L’apprentissage du chinois gagne du terrain au Maroc, porté par la montée en puissance des échanges avec la Chine et par l’intérêt croissant des jeunes pour une langue devenue synonyme d’opportunités.
Dans les instituts spécialisés, les profils se multiplient. Étudiants, salariés, entrepreneurs ou encore lycéens se tournent vers le mandarin avec un objectif commun, acquérir une compétence rare et recherchée. Pour beaucoup, cette langue représente un avantage sur le marché du travail, notamment dans les secteurs du commerce, de la logistique, de la technologie ou du tourisme.

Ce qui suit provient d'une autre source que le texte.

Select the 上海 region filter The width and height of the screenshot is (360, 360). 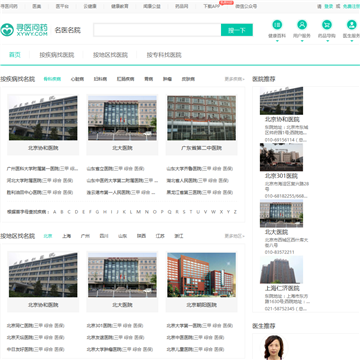[67, 236]
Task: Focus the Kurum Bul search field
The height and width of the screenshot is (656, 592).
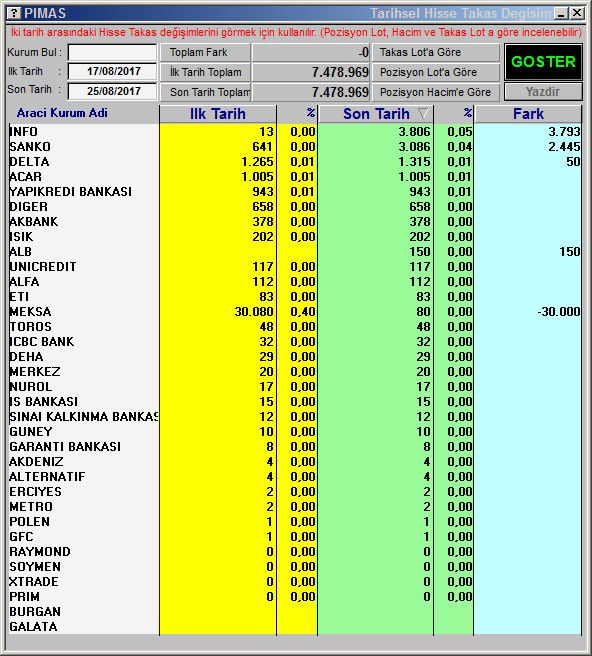Action: [x=112, y=53]
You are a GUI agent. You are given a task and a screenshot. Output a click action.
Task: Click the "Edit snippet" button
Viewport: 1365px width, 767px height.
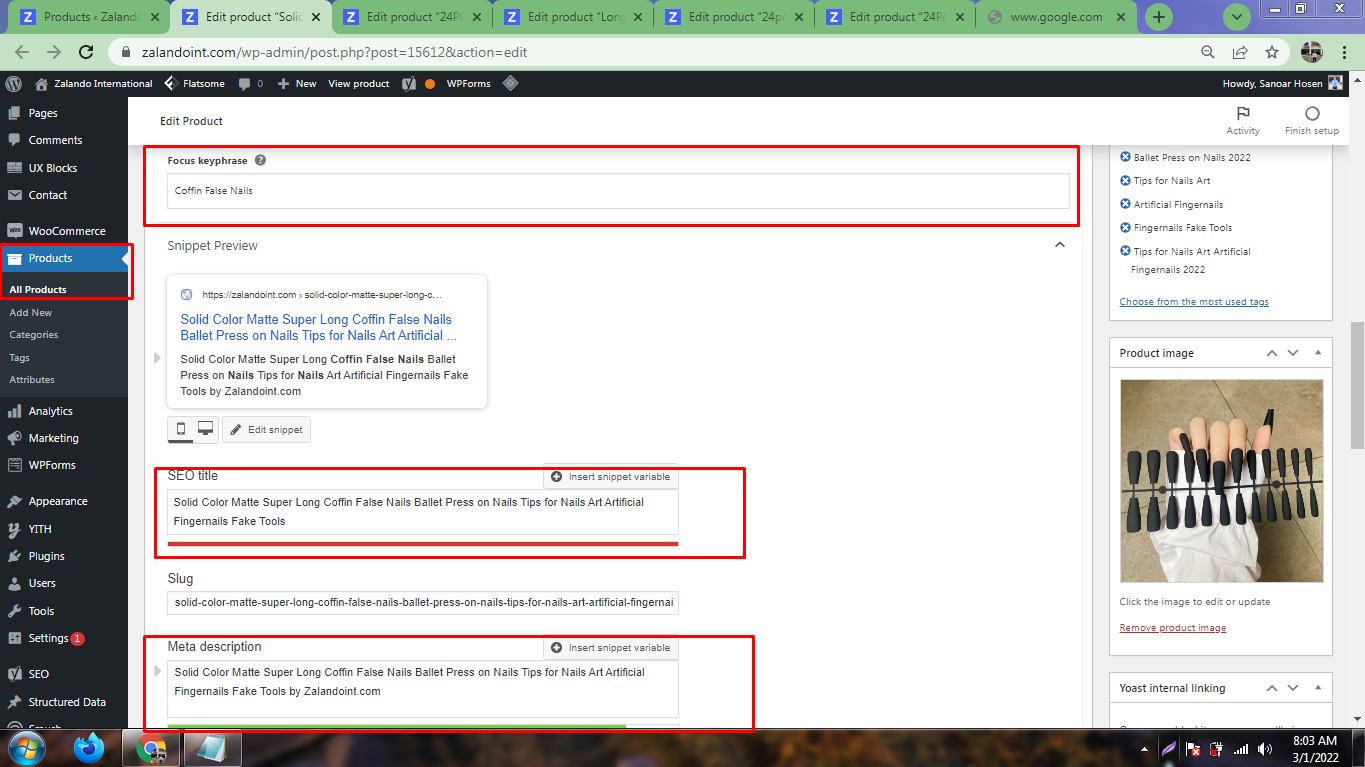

La Chine s’impose aujourd’hui comme un partenaire économique majeur et la maîtrise du mandarin apparaît de plus en plus comme un levier pour accéder à de nouvelles perspectives. Plusieurs jeunes Marocains y voient un moyen de poursuivre des études à l’étranger, de développer une activité liée à l’importation ou encore de travailler avec des entreprises chinoises.
Le phénomène prend de l’ampleur dans les centres d’enseignement spécialisés. À Casablanca, près de 1.900 étudiants suivent actuellement des cours de mandarin dans les structures relevant de l’Institut Confucius. Les formations attirent des publics variés, allant des étudiants en commerce international aux professionnels déjà actifs dans les affaires.
Cette progression s’explique aussi par l’intérêt croissant des investisseurs chinois pour le Maroc. Dans ce contexte, parler chinois devient un atout concret pour accompagner les entreprises, faciliter les échanges et mieux comprendre les attentes de partenaires venus d’Asie.
Au-delà de son utilité économique, le mandarin attire également pour sa richesse culturelle. Son système d’écriture, ses idéogrammes et sa prononciation fondée sur les tons en font une langue exigeante, mais aussi fascinante pour ceux qui souhaitent découvrir une autre manière de penser et de communiquer.
Plus de 10.000 étudiants marocains poursuivent aujourd’hui leurs études en Chine, preuve que le mandarin ne se limite plus à un simple intérêt culturel mais devient progressivement une compétence stratégique pour une partie de la jeunesse marocaine.